An endotracheal aspirate procedure can begin after it has been explained to the patient and supplies have been collected. The use of personal protective equipment including an eye shield is highly recommended and usually required in most facilities. Sterile technique should be used in order to reduce the risk of nosocomial infection.
If suctioning an endotracheal tube, hyperoxygenate the patient by giving them a few breaths with 100% oxygen. A recent study indicated that the method of hyperoxygenation with FIO2 of 0.2 above the baseline value in subjects with a previous FIO2 <0.60 was as effective in maintaining oxygen saturation via pulse oximetry (SpO2) as 100% FIO2 hyperoxygenation, that is routinely used in clinical practice.6 If suctioning through the nose, have supplemental oxygen ready in case it is needed.

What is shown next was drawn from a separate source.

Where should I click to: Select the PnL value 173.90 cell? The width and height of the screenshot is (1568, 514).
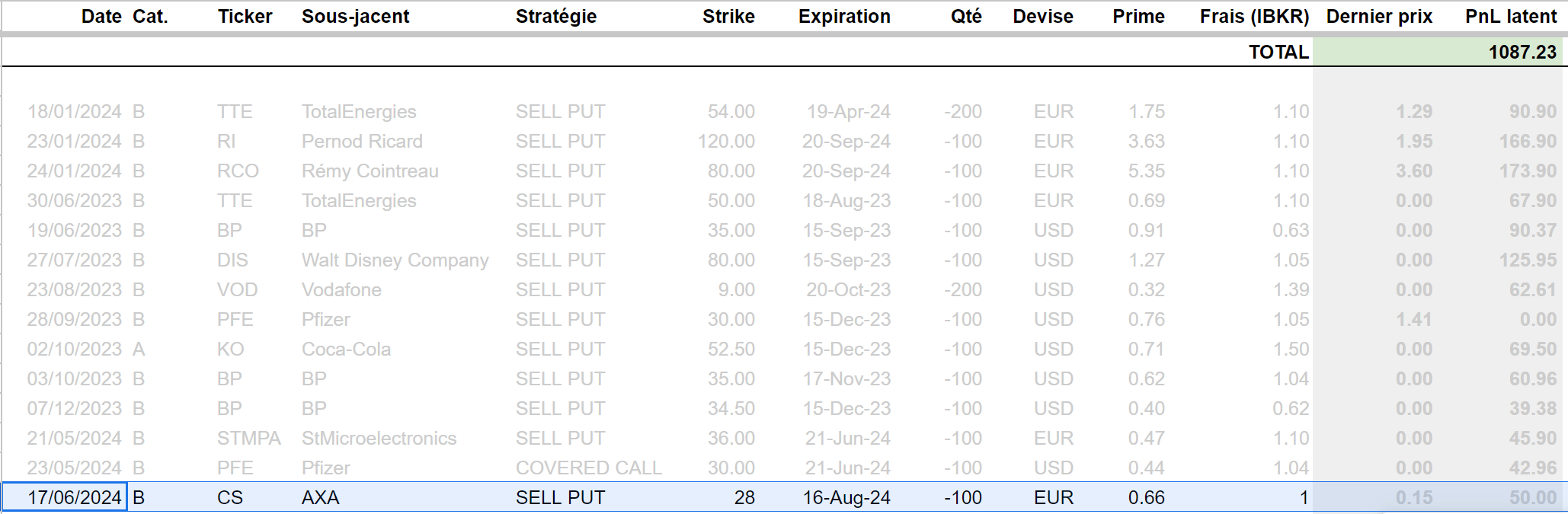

When suctioning through the nose, apply lubricate to the end of the catheter for easier insertion.
Insert the catheter through the nose, tracheostomy tube or endotracheal tube. Do not be aggressive when inserting the tube through the nose. Once the catheter has been inserted to the appropriate depth, apply intermittent suction and slowly withdraw the catheter, using a twirling motion as the catheter is withdrawn. If suctioning more than once, allow the patient time to recover between suctioning attempts. During the procedure, monitor oxygen levels and heart rate to make sure the patient is tolerating the procedure well. Suctioning attempts should be limited to 10 seconds.
Suctioning is not entirely without risk. As with all medical interventions, healthcare workers need to use clinical judgment in order to determine if the benefits outweigh the risks. Various complications such as discomfort, bronchoconstriction, infection, injury to the tracheal mucosa and hemorrhage, atelectasis, cardiac arrhythmias and hemodynamic changes among others could occur. The most frequently reported complications reported are reduced oxygenation and pulmonary de-recruitment.6 Hyperoxygenating the patient before suctioning and allowing them to rest in between suctioning attempts can reduce the chances of hypoxia.
Injury to the mucus membranes and bleeding can also occur. Using the appropriate vacuum level, a water-soluble lubricant and not forcing the catheter can reduce the risks of tissue injury.